Data supplied below:

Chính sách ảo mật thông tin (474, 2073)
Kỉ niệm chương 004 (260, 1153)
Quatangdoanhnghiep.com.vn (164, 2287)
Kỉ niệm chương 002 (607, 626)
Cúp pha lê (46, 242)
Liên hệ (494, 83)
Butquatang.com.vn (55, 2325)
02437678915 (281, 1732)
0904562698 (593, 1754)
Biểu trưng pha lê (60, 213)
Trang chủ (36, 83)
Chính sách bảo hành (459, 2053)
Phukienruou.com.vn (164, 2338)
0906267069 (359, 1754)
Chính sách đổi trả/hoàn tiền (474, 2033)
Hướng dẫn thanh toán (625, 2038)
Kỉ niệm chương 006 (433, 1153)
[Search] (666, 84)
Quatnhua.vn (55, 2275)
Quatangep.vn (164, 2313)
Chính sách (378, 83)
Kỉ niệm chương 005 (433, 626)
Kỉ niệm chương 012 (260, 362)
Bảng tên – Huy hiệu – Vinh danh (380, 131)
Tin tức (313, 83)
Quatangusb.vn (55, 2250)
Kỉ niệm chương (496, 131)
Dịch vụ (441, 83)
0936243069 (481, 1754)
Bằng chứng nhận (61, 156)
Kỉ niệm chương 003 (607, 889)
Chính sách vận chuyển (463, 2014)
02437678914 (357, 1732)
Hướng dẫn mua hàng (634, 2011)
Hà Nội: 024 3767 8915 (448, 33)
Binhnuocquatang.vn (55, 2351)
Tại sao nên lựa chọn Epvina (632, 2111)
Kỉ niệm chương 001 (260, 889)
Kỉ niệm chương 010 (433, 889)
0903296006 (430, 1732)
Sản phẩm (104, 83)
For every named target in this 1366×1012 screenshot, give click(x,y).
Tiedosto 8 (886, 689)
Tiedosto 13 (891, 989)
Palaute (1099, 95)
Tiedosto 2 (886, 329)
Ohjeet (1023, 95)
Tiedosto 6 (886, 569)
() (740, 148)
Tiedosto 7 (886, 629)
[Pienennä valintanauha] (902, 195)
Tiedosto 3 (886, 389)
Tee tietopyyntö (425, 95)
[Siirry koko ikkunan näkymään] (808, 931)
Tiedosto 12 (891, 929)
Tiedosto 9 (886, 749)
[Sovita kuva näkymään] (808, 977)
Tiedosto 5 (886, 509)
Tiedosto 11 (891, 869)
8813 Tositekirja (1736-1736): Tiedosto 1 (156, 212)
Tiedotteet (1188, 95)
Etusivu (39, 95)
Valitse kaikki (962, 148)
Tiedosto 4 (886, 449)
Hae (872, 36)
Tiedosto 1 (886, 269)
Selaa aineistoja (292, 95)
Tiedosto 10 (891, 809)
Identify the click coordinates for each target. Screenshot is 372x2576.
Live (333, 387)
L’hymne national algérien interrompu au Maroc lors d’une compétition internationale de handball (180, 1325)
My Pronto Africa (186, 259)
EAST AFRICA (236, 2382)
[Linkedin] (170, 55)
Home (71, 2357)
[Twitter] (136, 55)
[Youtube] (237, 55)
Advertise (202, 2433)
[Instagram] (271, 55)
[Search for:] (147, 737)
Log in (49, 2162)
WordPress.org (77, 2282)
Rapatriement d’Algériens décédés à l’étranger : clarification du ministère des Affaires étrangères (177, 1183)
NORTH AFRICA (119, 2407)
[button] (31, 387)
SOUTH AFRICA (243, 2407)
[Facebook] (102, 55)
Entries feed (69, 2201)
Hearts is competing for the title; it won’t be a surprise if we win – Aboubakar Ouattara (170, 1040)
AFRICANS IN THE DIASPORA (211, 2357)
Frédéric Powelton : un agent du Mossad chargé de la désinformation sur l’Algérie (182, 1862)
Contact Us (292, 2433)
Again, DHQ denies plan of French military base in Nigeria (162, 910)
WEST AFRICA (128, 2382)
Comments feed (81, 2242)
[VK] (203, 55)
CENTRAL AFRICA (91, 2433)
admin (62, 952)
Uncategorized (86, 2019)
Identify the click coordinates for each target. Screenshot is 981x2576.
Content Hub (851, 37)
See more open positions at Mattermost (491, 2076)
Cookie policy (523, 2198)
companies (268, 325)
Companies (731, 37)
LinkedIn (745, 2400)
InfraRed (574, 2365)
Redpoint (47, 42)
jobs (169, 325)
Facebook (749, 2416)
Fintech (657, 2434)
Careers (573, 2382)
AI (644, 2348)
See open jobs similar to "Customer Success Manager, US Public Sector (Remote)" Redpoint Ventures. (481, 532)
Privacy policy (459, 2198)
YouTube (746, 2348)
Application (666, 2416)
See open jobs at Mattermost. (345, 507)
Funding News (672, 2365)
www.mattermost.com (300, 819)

End of Data supplied.

> Task description:
Copy out each line of the data that includes the string "click".

> Response for this exercise:
For every named target in this 1366×1012 screenshot, give click(x,y).
Identify the click coordinates for each target. Screenshot is 372x2576.
Identify the click coordinates for each target. Screenshot is 981x2576.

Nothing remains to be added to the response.